# Discussion 12A Solution, Fall 2022

In [1]:
import numpy as np
from math import cos, sin, pi, sqrt

In this discussion, we will look at an example of how the SVD and pseudoinverse can be used to solve for the minimum norm solution. This discussion will also help you prepare for a homework problem you will have on HW12.

For this notebook, we will deal with a graphical example where we are given 2 planes and are asked to find the point on the intersection that is the closest to the origin. We will attempt to use the pseudoinverse as a means of calculating this point.

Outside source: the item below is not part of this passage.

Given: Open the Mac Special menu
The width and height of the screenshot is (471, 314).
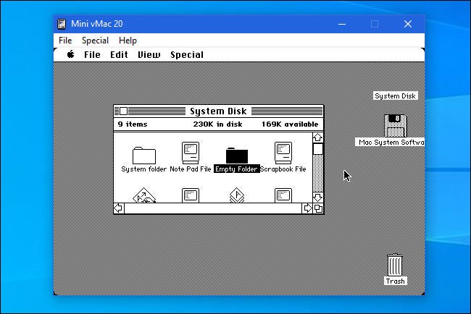Looking at the screenshot, I should (x=187, y=55).
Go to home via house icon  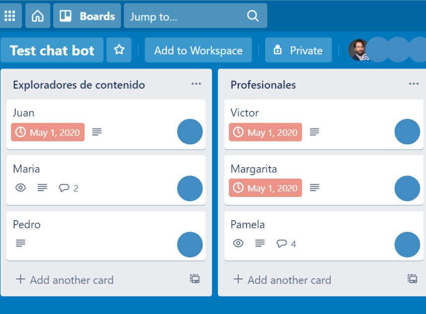coord(38,16)
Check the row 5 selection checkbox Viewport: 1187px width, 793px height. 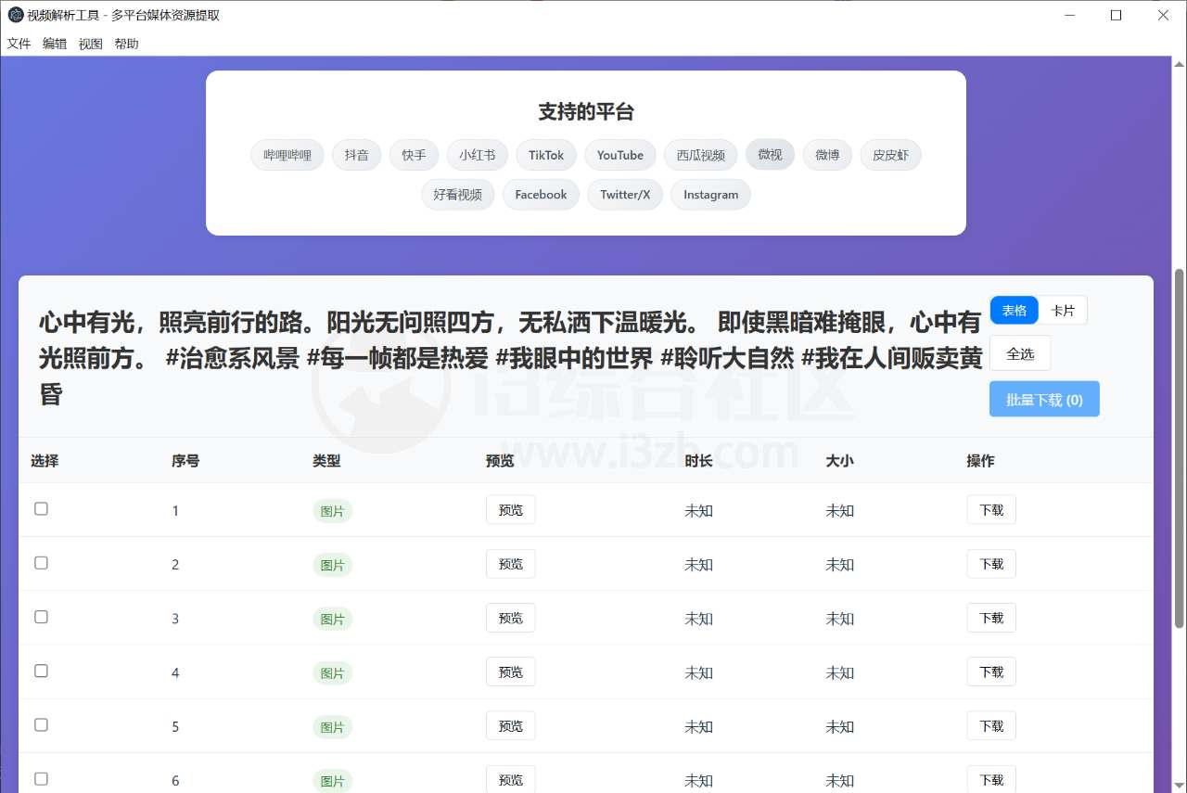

Suppose the equations for the two planes are given as follows:
$$
    x + y - z = 4 \\
    x + y + z = 4
$$


### Part (a)
Given the equations above, __write the system in matrix-vector form__
$$
    A\vec{x} = \vec{b} \ \ \ \ \text{where} \ \ \ \ \vec{x} = 
    \begin{bmatrix}
        x \\ y \\ z
    \end{bmatrix}
$$
What type of system is this and how many solutions exist?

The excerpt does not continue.